2016-05-19 Thread Henri Beauchamp
On Wed, 18 May 2016 21:49:46 -0700, Darien Caldwell wrote:

> Using CEF for media is what I've been saying since CEF support was
> announced for the viewer. I think it would be a clean solution.

That solution would be plain *dirty* and totally wasteful (about 80Mb
per new CEF plugin instance), it would also be a big issue for old
computers and 32 bits OSes (and yes, there are still people using
those, mind you !).

Like I wrote in this list in an earlier message, using the CEF plugin
to play streaming shared media is plain YUCK !

> The viewer already runs 3 instances of CEF at startup,

Speak for your viewer... The Cool VL Viewer doesn't have any CEF
(or QtWebkit, since it can also still use that one, for Windows XP
users, who can't have a working CEF: the Windows CEF pre-built
library is not compiled any more to support Windows XP...) plugin
running unless there is a web media/UI element open.

> using one of those for media wouldn't really add any additional load.

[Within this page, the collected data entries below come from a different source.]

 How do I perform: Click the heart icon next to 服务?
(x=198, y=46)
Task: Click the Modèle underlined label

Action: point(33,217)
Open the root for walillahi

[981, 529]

You would need *one instance per shared media face*, not just one for
all shared media around !

It would be tremendously wasteful of resources and would slow down
things (CEF needs to refresh its frames 60 times per second, and it's
not especially speedy when compared to a plain video stream played
via gstreamer or VLC, the latter two also be playing the stream only
at its native frame rate, never more).

> The viewer is already using something else (FMODEX maybe) for MP3, as
> it works without Quicktime installed.

Yes, using FMOD Ex for playing plain sound shared media is an option,
but since the latter are rather rare (audio streams in SL are usually
played via the parcel streaming music channel), it would be acceptable
to use gstreamer (which is not much more more wasteful than FMOD and is
also, by designed, adapated to plain sound stream playin) or vlc (there
would likeley be wome wastage here, since AFAIK vlc is primarily designed
to play video streams).

Henri.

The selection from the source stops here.